I love following pastors on Twitter and Facebook. In these years of temporarily being outside of pastoral ministry, it gives me great joy to pray for pastors who continue to preach, teach, lead, and serve week after week after very long week.
But Saturdays make me chuckle.
Beginning on Saturday afternoons, the tweets start rolling in. Tweets that sound a bit like a pep rally:
- Stoked about worship this weekend! Don’t miss out! It’s going to be epic!
- So pumped about what God is going to do tomorrow in worship!
- Can’t wait to deliver the message that God gave me for our church tomorrow!
- Get up, get to church, God is going to do great things tomorrow!
- AMAZING testimony to start our service on Sunday! Trust me, you do NOT want to miss this!
A pastor friend and I were having lunch not long ago and he said, “Sometimes, I want to get on Twitter and say to all our church members: I’m super stoked about services this weekend! It’s going to be the most super ordinary Sunday ever!”
There’s something to be said for online enthusiasm for worship services. Would that we be more enthusiastic about gathering with God’s people and hearing from God’s Word! We go to worship with a sense of expectation and anticipation, yes. We attend church services expecting to hear from God, prayerfully open to whatever changes He might make in our lives.

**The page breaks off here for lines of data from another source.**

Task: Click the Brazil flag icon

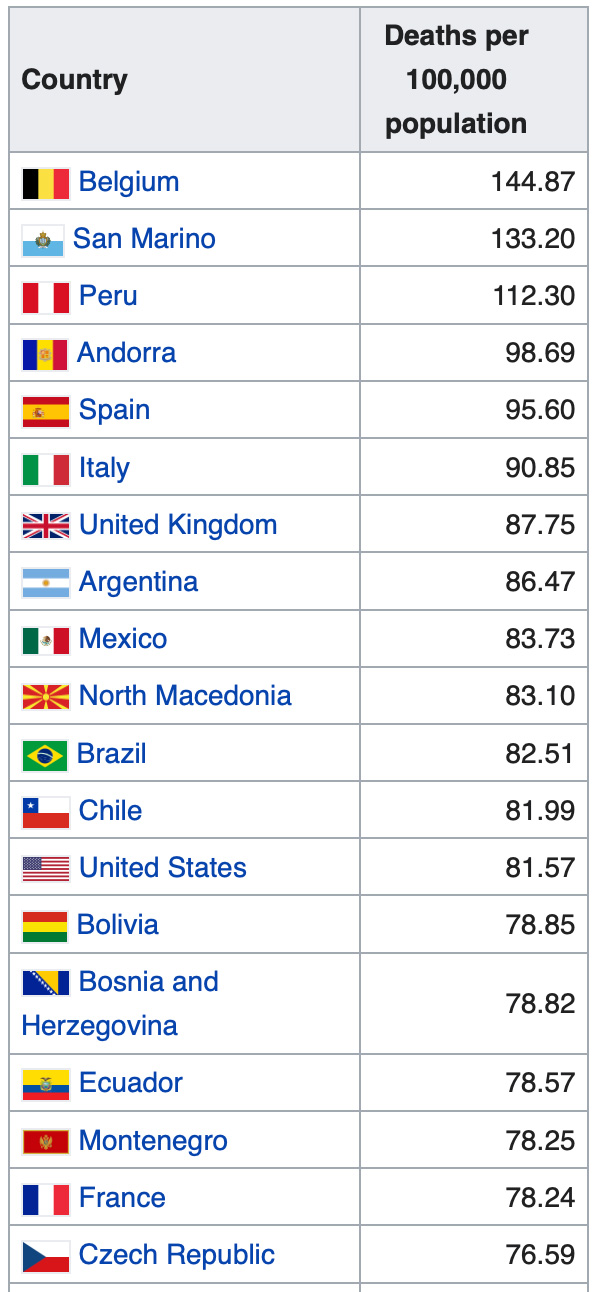Action: [x=45, y=755]
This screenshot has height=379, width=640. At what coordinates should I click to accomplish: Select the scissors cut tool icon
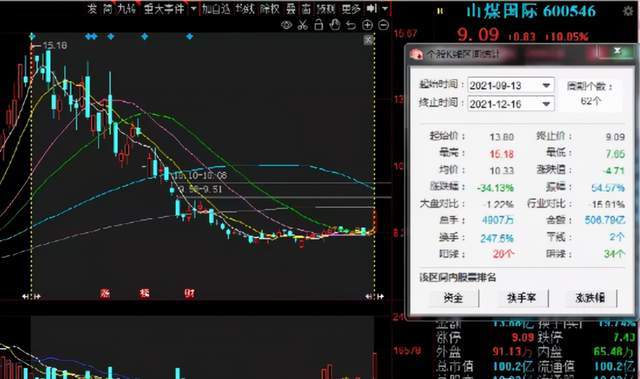pyautogui.click(x=302, y=25)
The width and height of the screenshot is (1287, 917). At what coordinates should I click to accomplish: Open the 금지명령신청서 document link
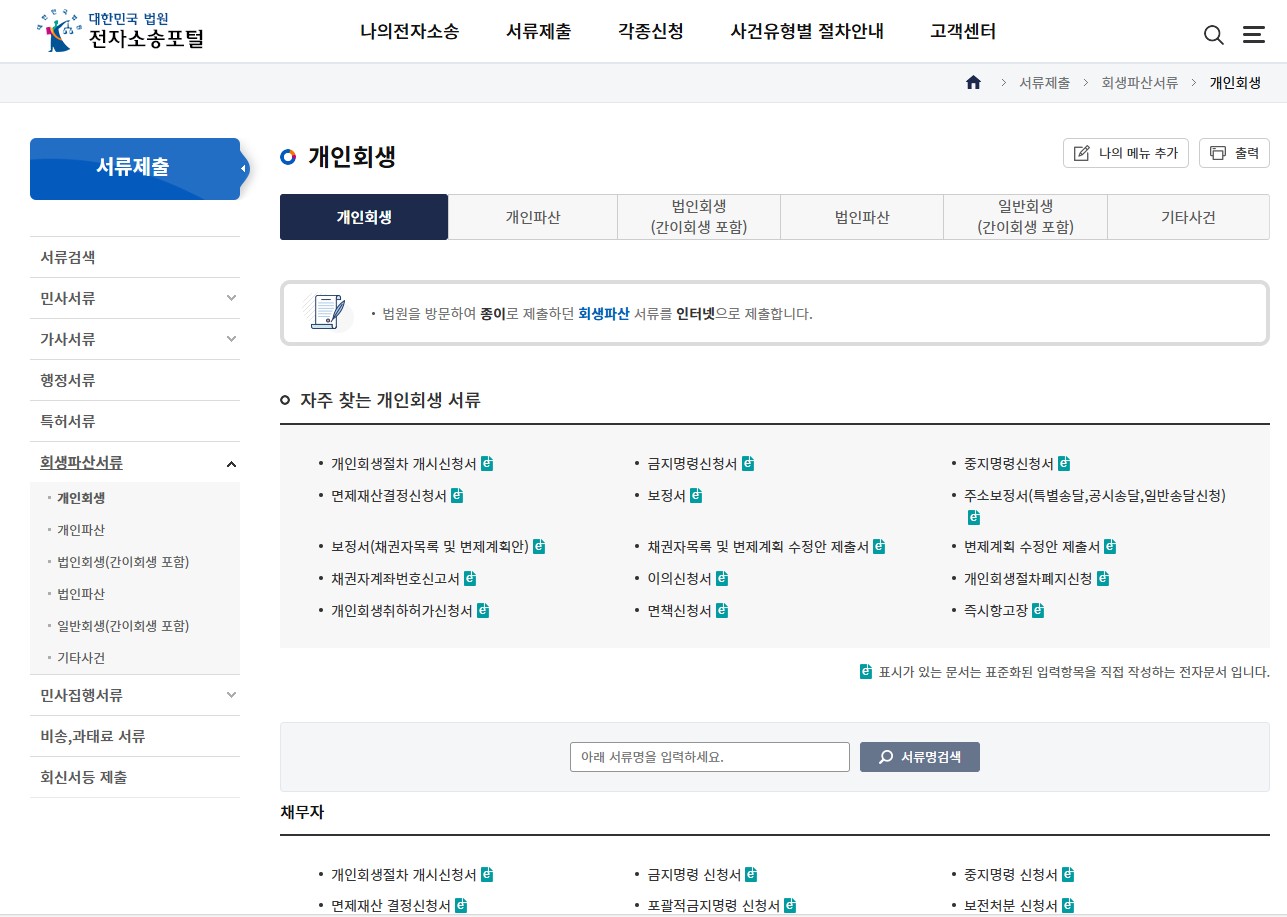[x=692, y=463]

But let’s face it. Not every message, every song, every service will be spectacular.
Brothers, we are not hype-machines.
That’s why all the Twitter buzz wore out my pastor friend with the pressure of making every weekend “an incredible worship service you will never forget.” That’s a treadmill that exhausts the faithful preacher. Where did we get the idea that every worship set has to be more powerful than the week before, that every sermon has to be a home run, that every experience has to be immediately life-changing?
Not only that, but when you really do have a big event going on, it’s hard to top your rhetoric from every other weekend. If all your Saturday tweets are ecstatic escapes into ALL CAPS territory, you’ll have a hard time expressing how super, really, amazingly, incredibly stoked you are that 15 people are getting baptized the next day. Adjectives run out at some point, as do Twitter characters.
God Meets Us in the Ordinary
So, my pastor friends, please be encouraged by a few simple truths.
First, let’s not overemphasize the dramatic results of one incredible worship service and underemphasize the long-term results of faithful, ordinary church-going. The week in, week out routine of gathering with God’s people and listening to God’s Word is not a waste, even if your people walk out the door on a given Sunday and can’t recall the second point in your sermon. It’s the cumulative effect of our practices that matters, not the spectacular experience of the moment. Sometimes, it’s not one sermon that changes a life, but 1000 sermons.
Secondly, be thankful for the days when God performs open-heart surgery on us through His Word. But remember that most Sundays, God is extending health to us through the faithful proclamation of His Word and the fellowship of believers who stir us up to love and good deeds.
Third, let’s not downplay the ordinary Sundays – the beauty of God’s service to His children on non-holiday weekends, the Sundays that don’t stand out on the calendar. After all, it’s the God who meets us in the ordinary means of grace that we can get super stoked about.